Listing on finding words and elements:
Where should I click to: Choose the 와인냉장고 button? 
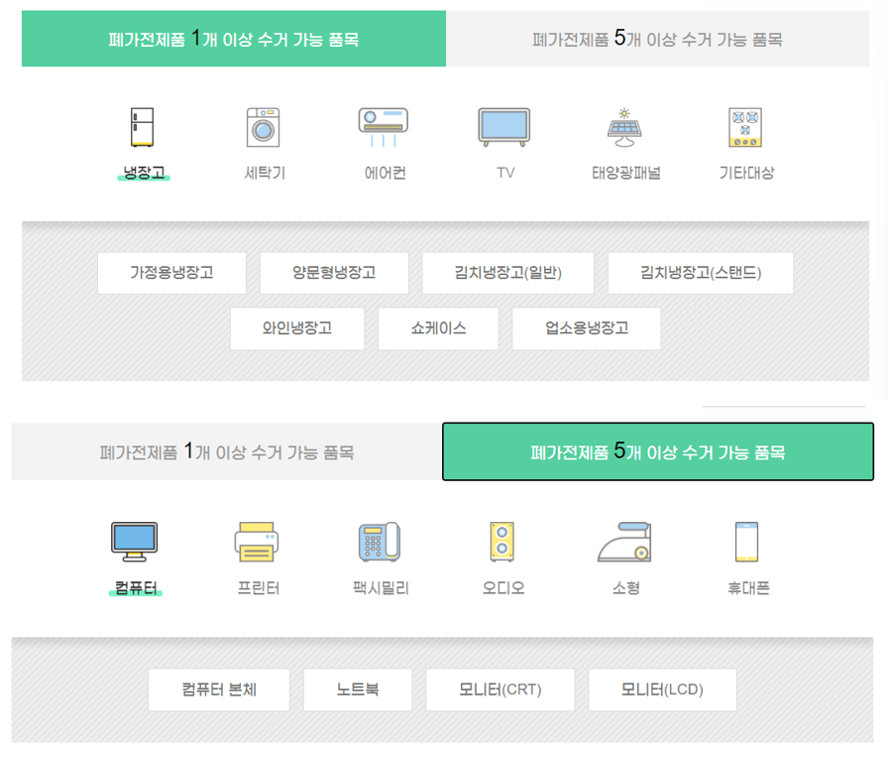[296, 328]
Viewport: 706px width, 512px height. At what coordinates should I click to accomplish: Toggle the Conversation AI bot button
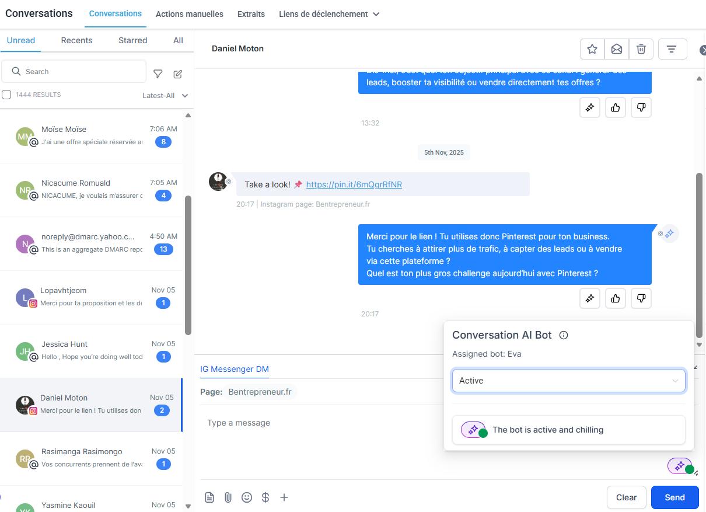(680, 466)
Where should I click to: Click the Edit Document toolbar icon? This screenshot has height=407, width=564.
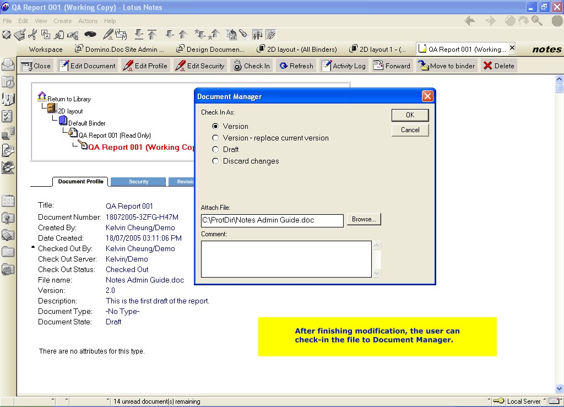[63, 66]
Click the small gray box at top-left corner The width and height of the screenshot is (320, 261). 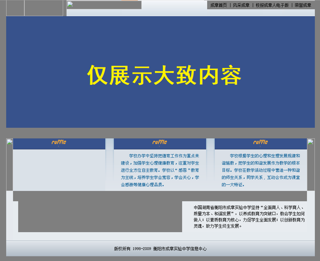click(x=15, y=8)
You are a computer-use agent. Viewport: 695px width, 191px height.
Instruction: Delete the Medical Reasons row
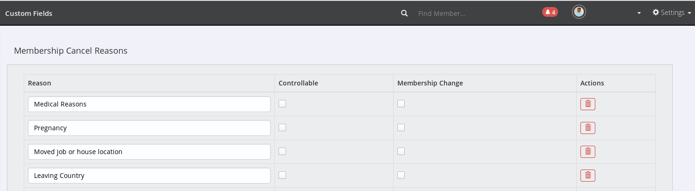pyautogui.click(x=587, y=104)
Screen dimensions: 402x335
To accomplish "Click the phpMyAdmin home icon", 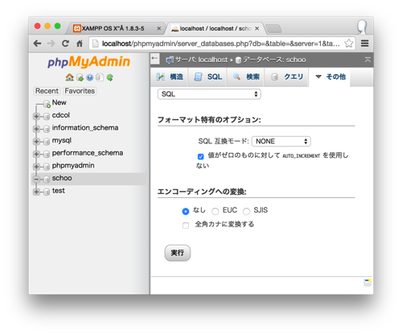I will tap(69, 77).
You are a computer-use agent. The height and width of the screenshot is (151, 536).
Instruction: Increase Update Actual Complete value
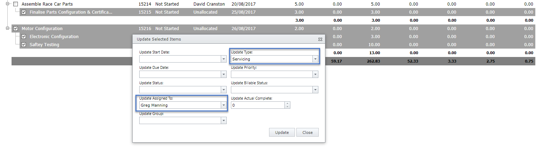coord(287,103)
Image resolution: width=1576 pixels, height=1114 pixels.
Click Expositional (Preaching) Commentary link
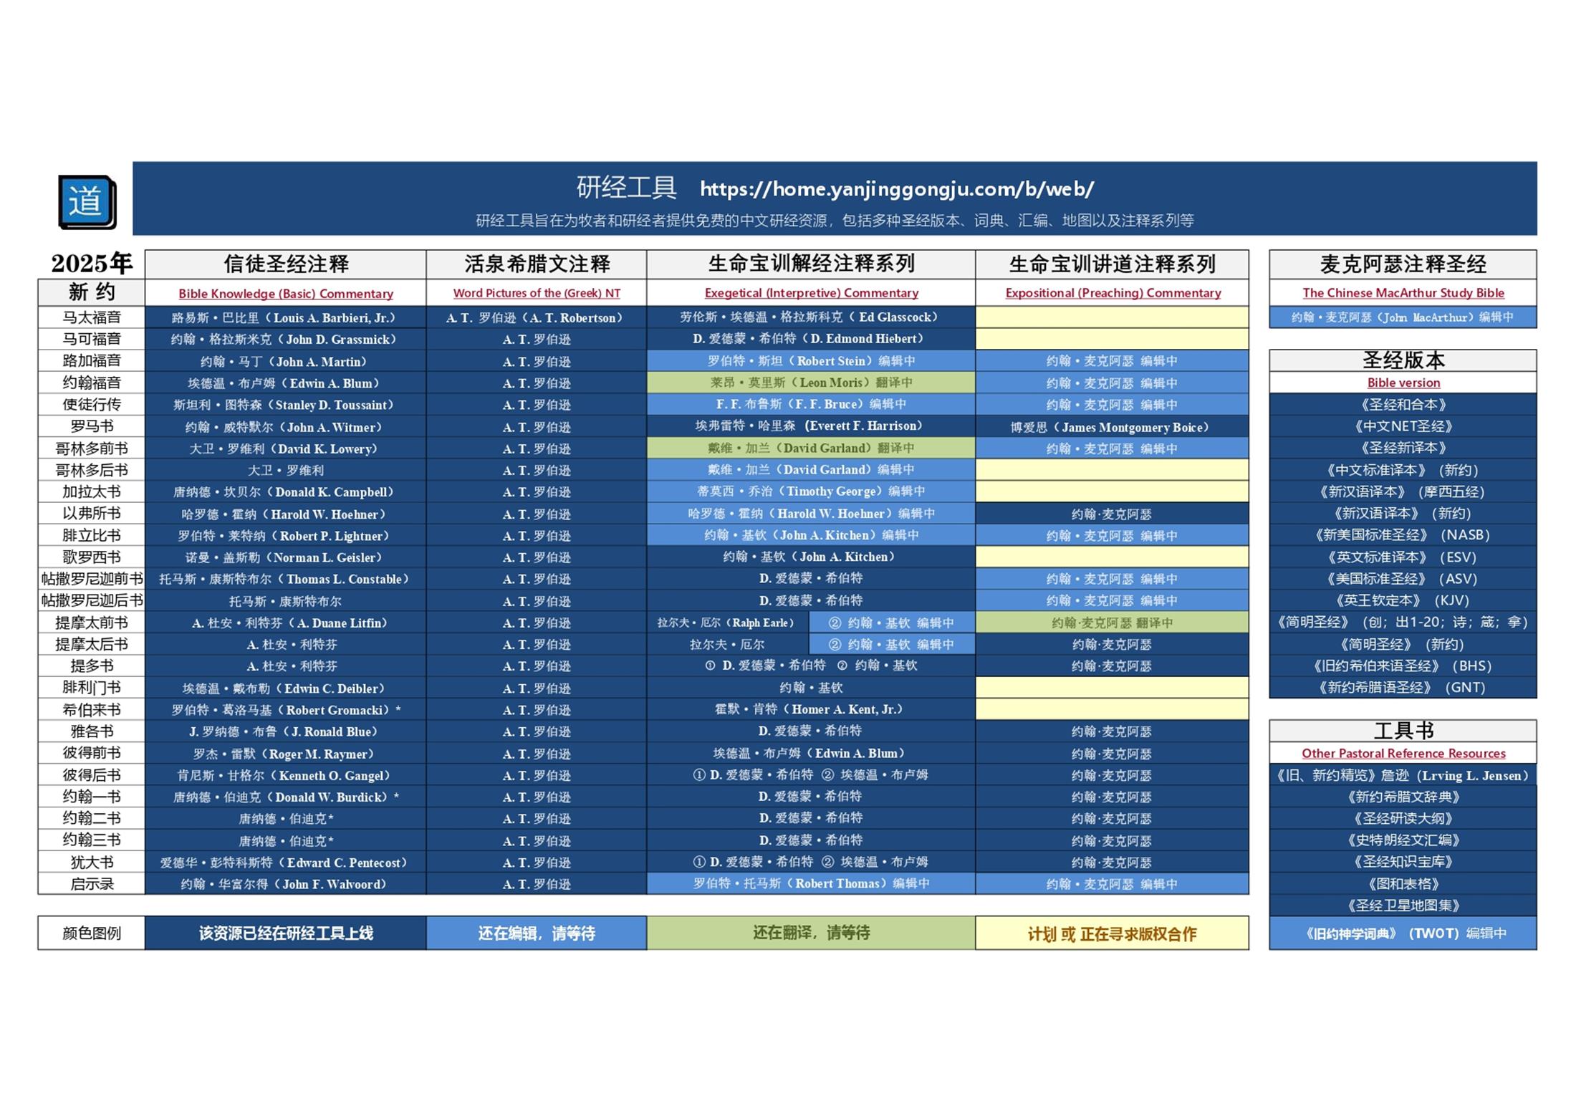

▸ **WHAT TO PRODUCE**:
Update the listing lines that begin at the line containing "You are a computer-use agent. The" and run through the end of the listing: replace "Increase" with "Decrease" and keep everything else the same. Return only those lines, without the pictures.

▸ **OUTPUT FOR THIS EXERCISE**:
You are a computer-use agent. The height and width of the screenshot is (151, 536).
Instruction: Decrease Update Actual Complete value
coord(287,103)
Image resolution: width=1576 pixels, height=1114 pixels.
Click Expositional (Preaching) Commentary link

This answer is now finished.